• **SOURCE TEXT**
____________

Tuesday, June 29, 2010

Reveling in Nature's Spectacle: Firefly Storm at Chateau Papillon

I saw one of the most spectacular things I’ve ever witnessed tonight, compliments of Mother Nature: a firefly "storm" which unfolded in the fading hours of the evening in the woods at Chateau Papillon.  Thousands of lightning bugs lit up the trees in a rapid-fire display of bioluminescence, blinking on and off several times a second  like camera strobes in the stands of a fantastical stadium.

I've always marveled at the beauty which is out there simply for the viewing to those who care to take the time to look, and I've certainly seen my fair share of Mother Nature's artwork (often shaped and refined by Father Time).  I have to put the firefly storm up there with the most poignant of those images.

These weren't the “normal” fireflies I caught as a child, either; those blink slowly, showing a greenish-yellow flash off every few seconds and with a duration for each lasting a lengthy half second or so.  We've had that sort of firefly in the yard since late May.  No, tonight's performance consisted of staccato, rapid-fire flashes, durations less than a tenth of a second but much more frequent (to the point individuals seemed to flash two or three times a second, perhaps).  And where the lightning bugs I'm most familiar with put on their show no higher than waist level, these filled the trees to their tops.

Our neighbors had their lights off, which really helped (they usually have a large lantern serving as a streetlight in their front yard), although the skies were still a far cry from solid black--more a 50% grey between clouds and the light pollution that’s been part of my life outside the occasional trip to the spaces of the desert west or the isolated Appalachian forest.  The evening, too, was unusually serene; even the frogs habituating our pond and the damp woods kept mostly to themselves to admire the light show in silence.

However, this was not a sight easily captured or preserved.  The low intensity of the fireflies' glow necessitated long exposure and high ISO (light sensitivity) on my camera; however, the short durations of the individual flashes even then barely registered, and the high ISO coupled with long exposure times did introduce a lot of noise into the photographs--which incidentally is evident as a lot of small dots, much like the fireflies themselves!  Additionally, the longer-flashing, "traditional" fireflies I grew up with registered best (visible in several cases above as streaks of light as they moved across the image while alight), when I wanted to capture the rapid-fire, photo-strobe effect I'd never seen before.  I also tried to film the display, but my video camera just couldn't render the scene at all due to the extremely low light.

To deal with what I could photograph, I cleaned up the image by taking a second long exposure with the lens cap in place; this resulted in a photo with the worst of the noise still present against an otherwise-black background; blending that layer in "difference" mode in Photoshop over the original image cancelled out a large amount of the worst noise.

____________

• **SUPPLIED MATERIAL**
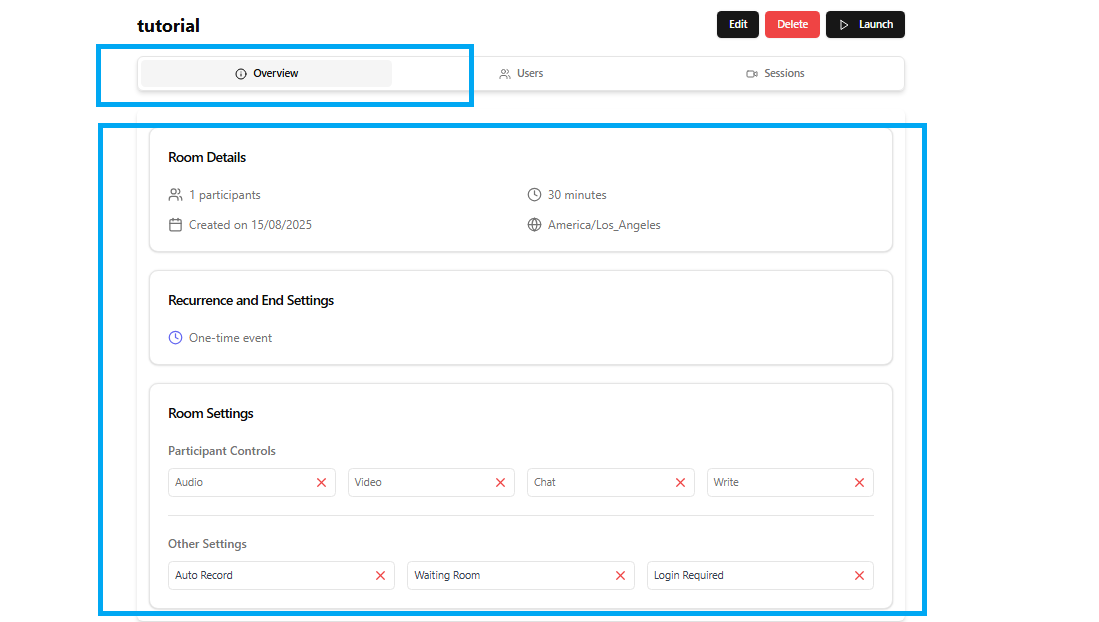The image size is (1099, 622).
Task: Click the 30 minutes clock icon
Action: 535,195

____________

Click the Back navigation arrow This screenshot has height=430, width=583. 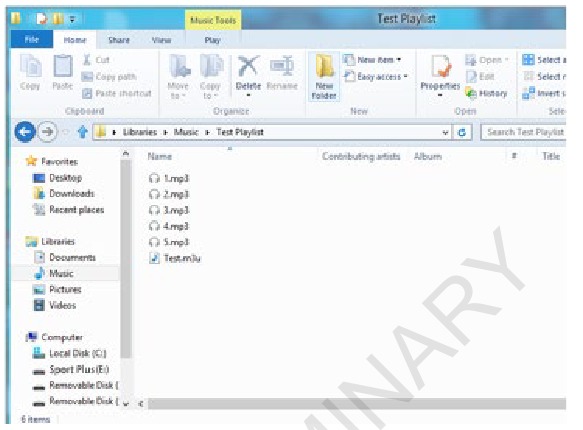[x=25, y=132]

____________

• **WRITTEN PROBLEM 1**
Reproduce the firefly post between "However, this was" and "extremely low light.", inclusive, switching "noise" to "grain" everywhere it appears.
• **WRITTEN PROBLEM 2**
According to the firefly post, since when had the slow-blinking kind of firefly been in the yard?
• **WRITTEN PROBLEM 3**
List every difficulty the firefly post names in photographing or filming the display.
The records are separate material with no connection to the firefly post.

• **FINISHED ANSWER 1**
However, this was not a sight easily captured or preserved.  The low intensity of the fireflies' glow necessitated long exposure and high ISO (light sensitivity) on my camera; however, the short durations of the individual flashes even then barely registered, and the high ISO coupled with long exposure times did introduce a lot of grain into the photographs--which incidentally is evident as a lot of small dots, much like the fireflies themselves!  Additionally, the longer-flashing, "traditional" fireflies I grew up with registered best (visible in several cases above as streaks of light as they moved across the image while alight), when I wanted to capture the rapid-fire, photo-strobe effect I'd never seen before.  I also tried to film the display, but my video camera just couldn't render the scene at all due to the extremely low light.

• **FINISHED ANSWER 2**
Since late May.

• **FINISHED ANSWER 3**
- The fireflies' glow was of low intensity, which required long exposure and high ISO.
- The individual flashes were so short that they barely registered even then.
- High ISO combined with long exposure times introduced a lot of noise into the photographs.
- The longer-flashing "traditional" fireflies registered best, rather than the rapid-fire, photo-strobe flashes.
- The video camera couldn't render the scene at all because of the extremely low light.